“What Do You Think?”

May God’s words alone be spoken, may God’s words alone be heard.  Amen.

This past Friday, on the Feast of St. Michael & All Angels, I was humbled to serve at the profession of life vows of Sr. Victoria Michelle at our Episcopal Convent in Mendham, the Community of St. John Baptist.  This was a most sacred moment – a giving of a ring, and a servant of Christ vowing to give her life to God.  Our bishop, the Rt. Rev. Mark Beckwith, gave the homily, and in his sermon, he spoke about the misconception many have about convent life. 

Speaking from his own experience, he spoke about the first time he ever experienced a monastery, and how he marveled at the way in which the brothers must live in such perfect harmony – without a single bit of guile – why, if the world could just be like that things would be so much better. He later realized that it isn’t that these brothers, or any communal community, were perfect and all got along all the time, just that they had learned, despite being the very human people they were, how to live into the promises they had made as servants of God within a community of faith. 

Which brings me to the gospel today. Jesus is now in Jerusalem.  The big triumphal entry is done, and his presence in these holiest of holy places has raised the stakes of all that he says and does.  He is in a center of power, and now surrounded by those with power – the temple elites.

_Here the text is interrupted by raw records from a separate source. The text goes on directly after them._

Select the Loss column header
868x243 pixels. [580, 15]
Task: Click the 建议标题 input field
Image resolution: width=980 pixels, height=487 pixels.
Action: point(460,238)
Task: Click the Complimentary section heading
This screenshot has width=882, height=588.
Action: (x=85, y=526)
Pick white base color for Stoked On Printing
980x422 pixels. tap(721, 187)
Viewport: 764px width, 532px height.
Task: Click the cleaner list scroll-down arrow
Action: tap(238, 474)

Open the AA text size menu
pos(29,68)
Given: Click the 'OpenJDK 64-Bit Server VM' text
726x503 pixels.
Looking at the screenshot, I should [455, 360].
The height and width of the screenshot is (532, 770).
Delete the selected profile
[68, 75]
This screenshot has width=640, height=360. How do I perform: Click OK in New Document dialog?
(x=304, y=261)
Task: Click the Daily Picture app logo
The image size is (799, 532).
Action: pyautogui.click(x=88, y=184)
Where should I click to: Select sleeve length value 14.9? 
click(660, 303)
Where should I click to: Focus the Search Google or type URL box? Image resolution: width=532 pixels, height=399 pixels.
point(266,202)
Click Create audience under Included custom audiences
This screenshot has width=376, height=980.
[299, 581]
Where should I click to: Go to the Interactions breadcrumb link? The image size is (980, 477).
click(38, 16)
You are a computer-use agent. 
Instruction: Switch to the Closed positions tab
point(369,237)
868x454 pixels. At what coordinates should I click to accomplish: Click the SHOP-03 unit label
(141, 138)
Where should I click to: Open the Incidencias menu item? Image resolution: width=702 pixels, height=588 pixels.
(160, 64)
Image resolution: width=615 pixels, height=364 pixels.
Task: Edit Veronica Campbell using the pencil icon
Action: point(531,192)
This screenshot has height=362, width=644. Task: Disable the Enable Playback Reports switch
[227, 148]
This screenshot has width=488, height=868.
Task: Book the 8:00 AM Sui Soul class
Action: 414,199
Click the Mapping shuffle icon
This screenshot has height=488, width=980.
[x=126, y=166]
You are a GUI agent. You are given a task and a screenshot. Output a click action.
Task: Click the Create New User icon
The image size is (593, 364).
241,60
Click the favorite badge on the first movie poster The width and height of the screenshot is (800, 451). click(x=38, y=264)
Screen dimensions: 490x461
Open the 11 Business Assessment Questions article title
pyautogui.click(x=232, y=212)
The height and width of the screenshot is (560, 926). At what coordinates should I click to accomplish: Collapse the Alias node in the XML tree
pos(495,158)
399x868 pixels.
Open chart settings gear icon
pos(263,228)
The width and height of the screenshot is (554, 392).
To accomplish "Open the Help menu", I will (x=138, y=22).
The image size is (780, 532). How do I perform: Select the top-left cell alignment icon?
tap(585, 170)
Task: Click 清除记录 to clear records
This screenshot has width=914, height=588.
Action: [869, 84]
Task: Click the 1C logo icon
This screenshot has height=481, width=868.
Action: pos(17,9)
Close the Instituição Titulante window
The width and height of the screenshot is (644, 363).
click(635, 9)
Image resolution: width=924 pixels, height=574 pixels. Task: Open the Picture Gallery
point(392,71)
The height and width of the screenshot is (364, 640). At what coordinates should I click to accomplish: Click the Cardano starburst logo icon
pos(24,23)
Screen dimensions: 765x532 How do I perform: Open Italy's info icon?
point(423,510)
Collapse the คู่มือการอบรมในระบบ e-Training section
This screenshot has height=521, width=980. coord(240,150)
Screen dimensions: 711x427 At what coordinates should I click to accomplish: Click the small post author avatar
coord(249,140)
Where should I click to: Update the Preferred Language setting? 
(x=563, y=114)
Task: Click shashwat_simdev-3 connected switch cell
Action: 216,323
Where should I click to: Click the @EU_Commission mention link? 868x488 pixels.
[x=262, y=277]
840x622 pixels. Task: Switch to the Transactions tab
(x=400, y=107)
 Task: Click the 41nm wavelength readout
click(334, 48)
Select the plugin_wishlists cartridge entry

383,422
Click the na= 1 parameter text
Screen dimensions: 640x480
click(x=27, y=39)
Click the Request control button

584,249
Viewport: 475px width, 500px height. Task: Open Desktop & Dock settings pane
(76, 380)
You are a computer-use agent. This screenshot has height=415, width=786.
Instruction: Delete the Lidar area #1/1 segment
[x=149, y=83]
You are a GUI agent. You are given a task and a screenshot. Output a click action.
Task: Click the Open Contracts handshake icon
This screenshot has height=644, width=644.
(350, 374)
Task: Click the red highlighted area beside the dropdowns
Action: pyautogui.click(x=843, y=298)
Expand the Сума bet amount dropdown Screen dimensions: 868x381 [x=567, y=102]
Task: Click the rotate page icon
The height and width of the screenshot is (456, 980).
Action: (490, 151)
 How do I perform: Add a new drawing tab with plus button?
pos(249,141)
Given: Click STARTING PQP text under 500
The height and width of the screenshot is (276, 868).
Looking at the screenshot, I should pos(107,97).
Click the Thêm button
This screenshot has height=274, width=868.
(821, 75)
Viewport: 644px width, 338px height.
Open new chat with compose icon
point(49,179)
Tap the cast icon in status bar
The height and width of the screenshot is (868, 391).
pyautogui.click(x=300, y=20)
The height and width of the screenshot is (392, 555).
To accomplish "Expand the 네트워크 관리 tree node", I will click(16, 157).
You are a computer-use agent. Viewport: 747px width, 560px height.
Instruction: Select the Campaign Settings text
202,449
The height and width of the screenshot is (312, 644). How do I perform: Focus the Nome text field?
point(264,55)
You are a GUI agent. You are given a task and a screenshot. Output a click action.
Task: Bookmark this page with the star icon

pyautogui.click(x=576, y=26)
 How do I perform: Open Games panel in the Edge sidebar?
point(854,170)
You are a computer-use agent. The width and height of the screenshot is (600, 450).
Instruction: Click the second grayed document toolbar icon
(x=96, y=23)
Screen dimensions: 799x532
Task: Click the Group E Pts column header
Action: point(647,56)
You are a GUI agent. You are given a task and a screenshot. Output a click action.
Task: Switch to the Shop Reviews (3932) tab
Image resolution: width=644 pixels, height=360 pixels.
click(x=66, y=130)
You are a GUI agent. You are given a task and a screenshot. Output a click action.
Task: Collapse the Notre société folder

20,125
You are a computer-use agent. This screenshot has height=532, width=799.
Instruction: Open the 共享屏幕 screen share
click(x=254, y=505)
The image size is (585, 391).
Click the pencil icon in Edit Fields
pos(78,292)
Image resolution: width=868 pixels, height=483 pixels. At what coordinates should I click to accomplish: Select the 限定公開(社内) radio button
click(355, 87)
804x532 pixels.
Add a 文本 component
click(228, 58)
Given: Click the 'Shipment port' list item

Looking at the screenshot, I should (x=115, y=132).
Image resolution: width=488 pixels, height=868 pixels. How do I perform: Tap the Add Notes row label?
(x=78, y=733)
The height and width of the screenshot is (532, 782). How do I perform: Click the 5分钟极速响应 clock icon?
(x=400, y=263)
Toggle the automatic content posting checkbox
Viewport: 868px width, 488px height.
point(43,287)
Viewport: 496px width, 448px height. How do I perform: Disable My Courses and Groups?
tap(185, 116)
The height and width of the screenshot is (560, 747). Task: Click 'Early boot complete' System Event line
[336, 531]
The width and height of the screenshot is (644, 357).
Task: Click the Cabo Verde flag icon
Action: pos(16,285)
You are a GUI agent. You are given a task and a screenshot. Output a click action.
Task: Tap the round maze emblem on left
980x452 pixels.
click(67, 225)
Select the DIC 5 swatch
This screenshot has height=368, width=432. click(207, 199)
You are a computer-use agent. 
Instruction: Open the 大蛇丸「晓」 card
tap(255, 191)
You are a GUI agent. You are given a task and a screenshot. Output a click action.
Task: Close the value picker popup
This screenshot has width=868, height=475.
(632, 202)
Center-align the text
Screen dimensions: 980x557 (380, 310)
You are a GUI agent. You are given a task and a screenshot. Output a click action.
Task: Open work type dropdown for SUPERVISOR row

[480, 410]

They can see that he has power too – the power to heal, to teach with incredible knowledge of Torah, the power to draw thousands to hear him preach – but their question to him is not about his power, but about the origin of that power.  What authority is behind it?  There is a real truth to their questioning…they realize that there is a difference between power and authority. 

Which reminded me of a story I heard once…”When Christian Herter was governor of Massachusetts, he was running hard for a second term in office. One day, after a busy morning chasing votes (and no lunch) he arrived at a community barbecue. It was late afternoon and Herter was famished. As Herter moved down the serving line, he held out his plate to the woman serving chicken. She put a piece on his plate and turned to the next person in line. 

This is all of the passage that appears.